Elinor Ostrom on Governing the Commons
April 6, 2010 by marc
Governing the Commons: an important idea for communities and the management of the limited resources for health and wellness along with illness.
Here are Elinor Ostrom list of rules for successful governance of a common pool resource:
1. Clearly defined boundaries
Individuals or households who have rights to withdraw resource units from the CPR must be clearly defined, as must the boundaries of the CPR itself.
2. Congruence between appropriation and provision rules and local conditions
Appropriation rules restricting time, place, technology, and/or quantity of resource units are related to local conditions and to provision rules requireing labor, material, and/or money.

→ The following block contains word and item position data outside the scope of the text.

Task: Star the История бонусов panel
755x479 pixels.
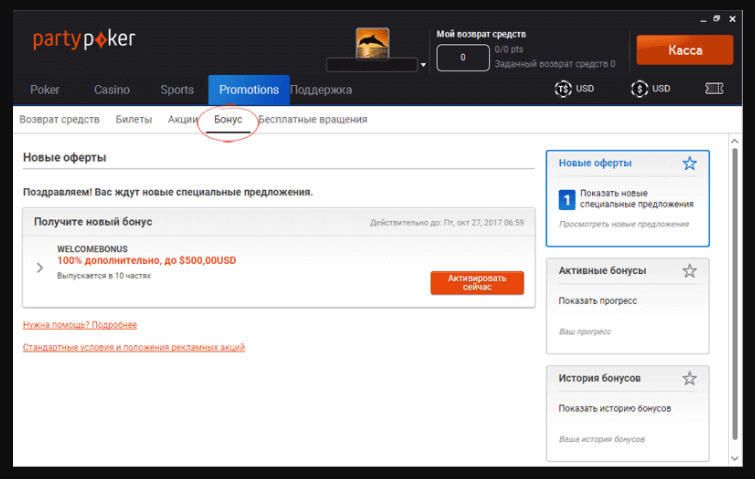Action: (689, 378)
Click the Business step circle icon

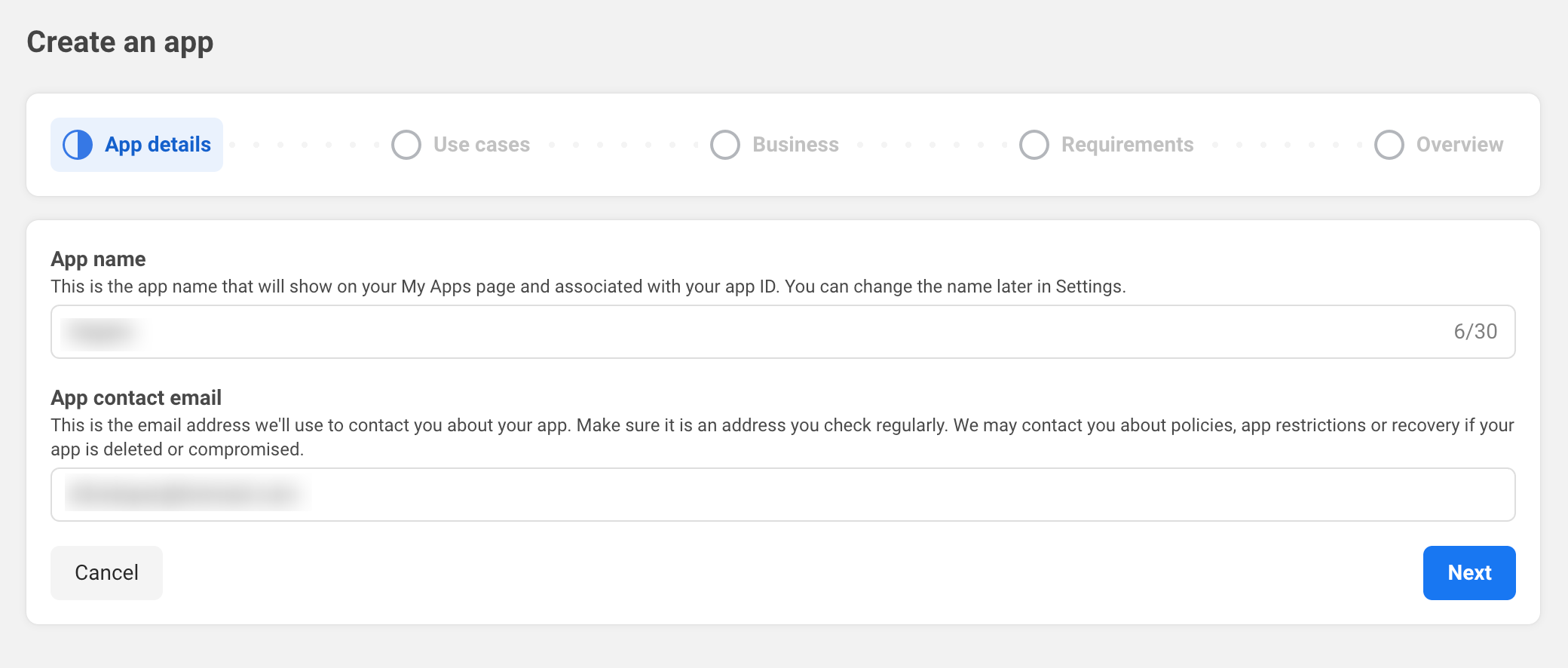725,145
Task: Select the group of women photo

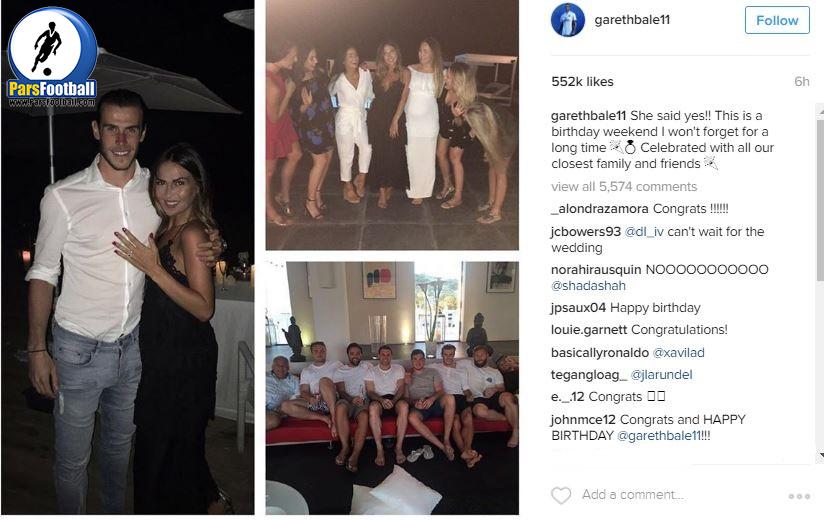Action: (392, 124)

3. Collective-choice arrangements
Most individuals affected by the operational rules can participate in modifying the institutional rules.
4. Monitoring
Monitors, who actively audit CPR conditions and appropriator behavior, are accountable to the appropriators or or the appropriators.
5. Graduated sanctions
Appropriators who violate operational rules are likely to be assessed graduated sanctions (depending on the seriousness and context of the offense) by other appropriators, by officials accountable to the appropriators, or by both.
6. Conflict-resolution mechanisms
Appropriators and their officials have rapid access to low-cost local arenas to resolve conflicts among appropriators or between appropriators and officials.
7. Minimal recognition of rights to organize
The rights of appropriators to devise their own institutions are not challenged by external governmental authorities.
8. Nested enterprises (CPRs that are parts of larger systems).
Appropriation (Rule 1), provision (Rule 2), monitoring (Rule 4), enforcement (Rule 5), conflict resolution Rule 6), and governance activities (Rules 3 & 7) are organized in multiple layers of nested enterprises.